Sometimes I wonder what I'm really doing with my life. I think about my childhood and the big dreams that I had. I remember that little girl so vividly, with reddish-brown hair and blue eyes.
That girl was a dreamer.
She wanted to be a lawyer. She wanted to shout "Objection!" in the courtroom, argue eloquently and intelligently, and then go out and celebrate the big win. She wanted to figure it out the way Matlock always did. And she wanted to take a glass of wine into a candlelit bubble bath the way the girls on Matlock did. Later, that girl wanted to be a singer. She wanted to sing in front of crowds who loved her songs. She wanted to sign autographs for people who followed her tours to see her perform. She wanted people to be interested in her talents and in what she had to say. But really, I wonder if it was really the career that I wanted. Was the dream attached to the gavel, the jury and the judge? Or was it more about the respect that comes from winning the argument? I know that there was an attraction to justice and perhaps a desire to feel powerful after having a violent and somewhat abusive childhood.

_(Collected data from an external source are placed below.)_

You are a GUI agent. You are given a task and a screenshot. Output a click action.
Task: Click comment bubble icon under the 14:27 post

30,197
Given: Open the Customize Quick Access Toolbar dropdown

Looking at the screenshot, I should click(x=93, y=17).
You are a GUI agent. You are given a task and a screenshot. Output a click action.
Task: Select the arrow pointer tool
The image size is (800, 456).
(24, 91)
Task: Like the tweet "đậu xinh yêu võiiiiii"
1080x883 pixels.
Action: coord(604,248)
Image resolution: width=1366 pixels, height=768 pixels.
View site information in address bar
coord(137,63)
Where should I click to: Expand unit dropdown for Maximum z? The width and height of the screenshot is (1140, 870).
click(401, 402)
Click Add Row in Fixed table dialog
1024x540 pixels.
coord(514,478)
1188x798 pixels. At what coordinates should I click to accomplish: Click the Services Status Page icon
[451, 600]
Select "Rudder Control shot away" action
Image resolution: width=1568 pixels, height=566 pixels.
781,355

I know that when the little girl I used to be dreamed of being a star, it had nothing to do with being stalked or chased around by paparrazzi. I had no desire to receive death threats after a song made a former fan lose their sanity. But I did want to be known. I did want to be heard. I wanted people to love me enough to actually seek me out.
I am not a little girl anymore. I don't have the same big lofty dreams.
Or do I? I still have a fundamental human need to be loved and respected. I still have a desire for someone in my life who will care enough about me to seek me out. I still have dreams.
My daughters. They look to me for guidance and advice. They seek me out first thing each morning for cuddles and love. They desire my company and they occasionally obey my commands. I usually have respect and obedience. I dreamed a lot of big things as a little girl, and all it takes is two little blue eyed girls to remind that it's the little things in life that mean the most.
Maybe in being a frazzled and frustrated mother of two, I have also become the powerful and well-loved star that I have always wanted to be. Maybe I have achieved the dream after all, just maybe not the way I expected.